Domenica alle undici David è arrivato puntualissimo, siamo andati a prendere un po' di parenti a casa dei genitori della sposa, poi tutti allo stesso ristorante di ieri. Nel parcheggio era stato preparato un falò di paglia, e ci siamo tutti messi a ballare in cerchio intorno tenendoci per mano. Poi tutti quanti abbiamo dovuto saltare sopra il fuoco, anche i bambini tenuti dai genitori; grandi risate. Si tratta di una tradizione legata più alla festa di San Valentino che al matrimonio; ora siccome domenica era il 14 febbraio le due occasioni si sono incontrate.

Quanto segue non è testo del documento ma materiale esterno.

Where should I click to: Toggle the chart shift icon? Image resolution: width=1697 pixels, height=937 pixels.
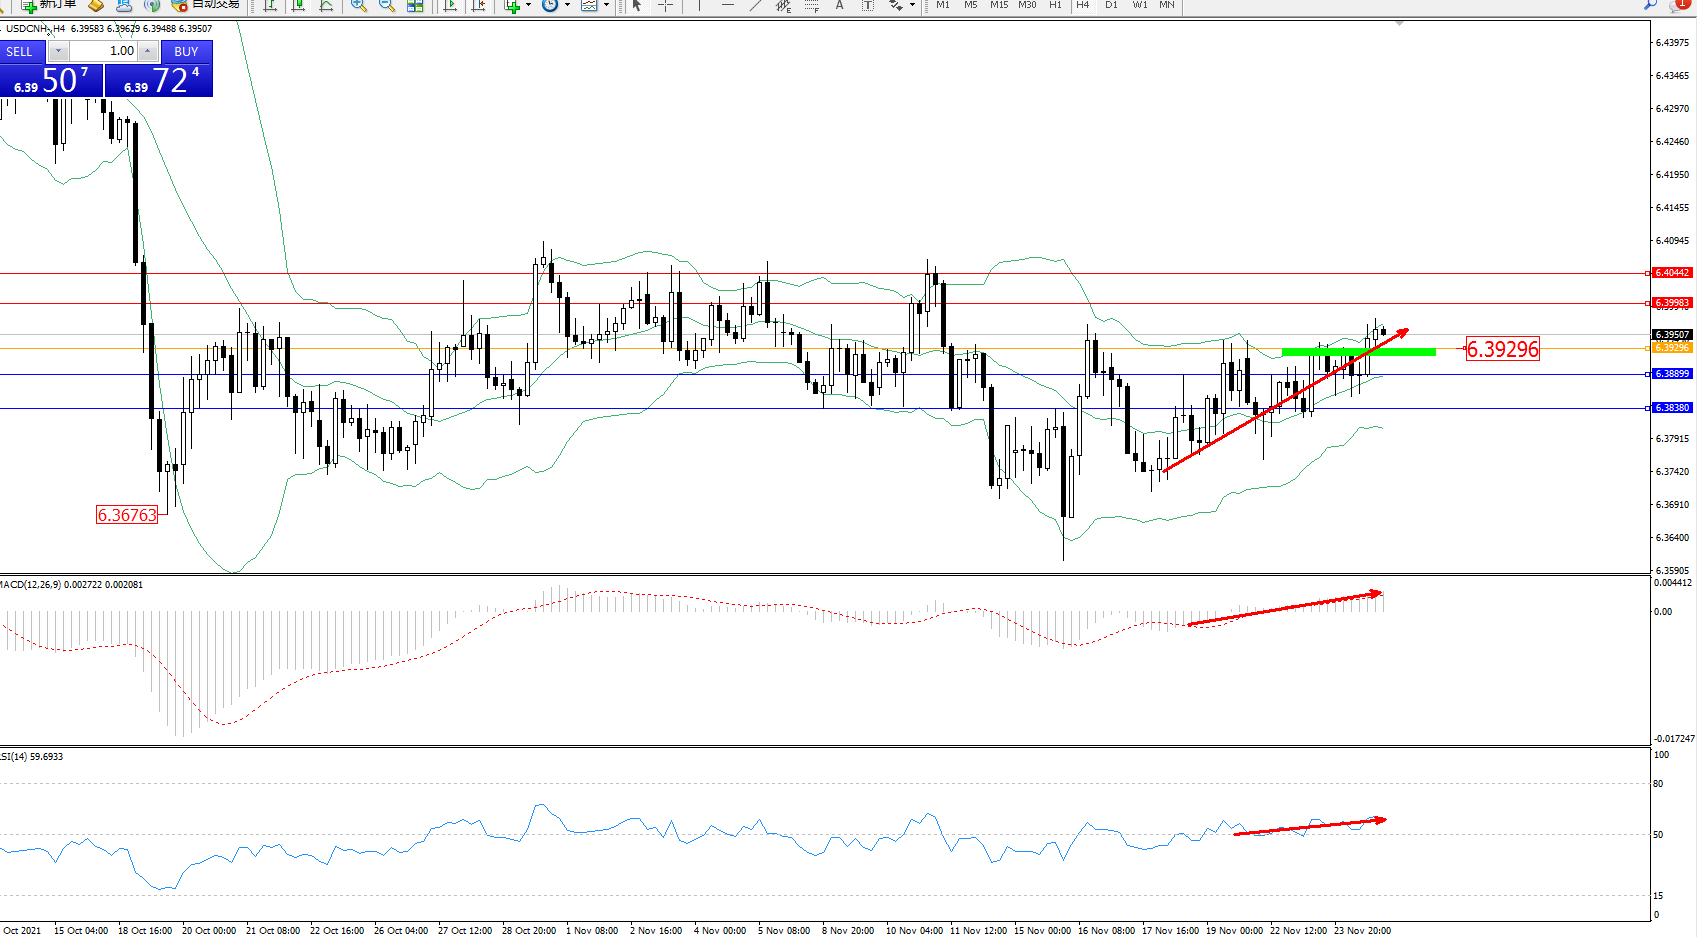(479, 5)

Dopodichè, ricomincia l'incubo. Tutti di nuovo a tavola, con la prospettiva di rimanerci tutto il pomeriggio. Per fortuna quell'individuo che voleva a tutti i costi farmi bere non c'era. Si comincia con minestra di agnello, di cui mi sono sforzato di mangiare un boccone. Per miracolo, sono riuscito ad evitare di bere. Poi alè: il padrino dello sposo ha ricominciato a dirigere brindisi a catena, con l'orchestra che suonava musica per una decina di secondi tra l'uno e l'altro, come per annunciarli. Avete presente le nostre città alcuni secoli fa, quando un rullo di tamburi precedeva la proclamazione di un editto? Tutti questi brindisi dovevano consumare calorie, perché ecco che finito da poco l'agnello, i tavoli sempre coperti da pane, formaggio, salumi e insalata russa, viene servito il pollo coi piselli. Intanto si balla, e a un certo punto inizia una specie di gioco: vengono chiamati in pista alcuni commensali, e gli viene offerto un regalo tirato fuori da un sacco, dopo che hanno accettato di fare qualcosa di stupido tipo bere una bottiglia di coca?cola senza tirare il fiato. Gli uni ricevono un mandarino, altri una banconota da 150 lire. A un certo punto siamo chiamati, ci chiedono di ballare (da soli), poi ci offrono una piccola pistola di plastica con una luce rossa. Finalmente vediamo l'utilizzo dello spiedo di mele: i fiammiferi in cima vengono incendiati, e per alcuni minuti tra i ballerini ce n'è uno che brandisce questa specie di torcia pittoresca. Finalmente capiamo che non succede più nulla di speciale, andiamo da David e con tesori di diplomazia gli spieghiamo che non solo vogliamo andare a casa, ma che vorremmo farlo a piedi. E così abbiamo finito la giornata con una stupenda passeggiata di un'oretta, siamo arrivati all'ovile dove ci siamo accasciati mezzi morti e quando John, un americano del Peace Corps ci ha telefonato per invitarci a mangiare il Borsch, abbiamo declinato senza scrupoli.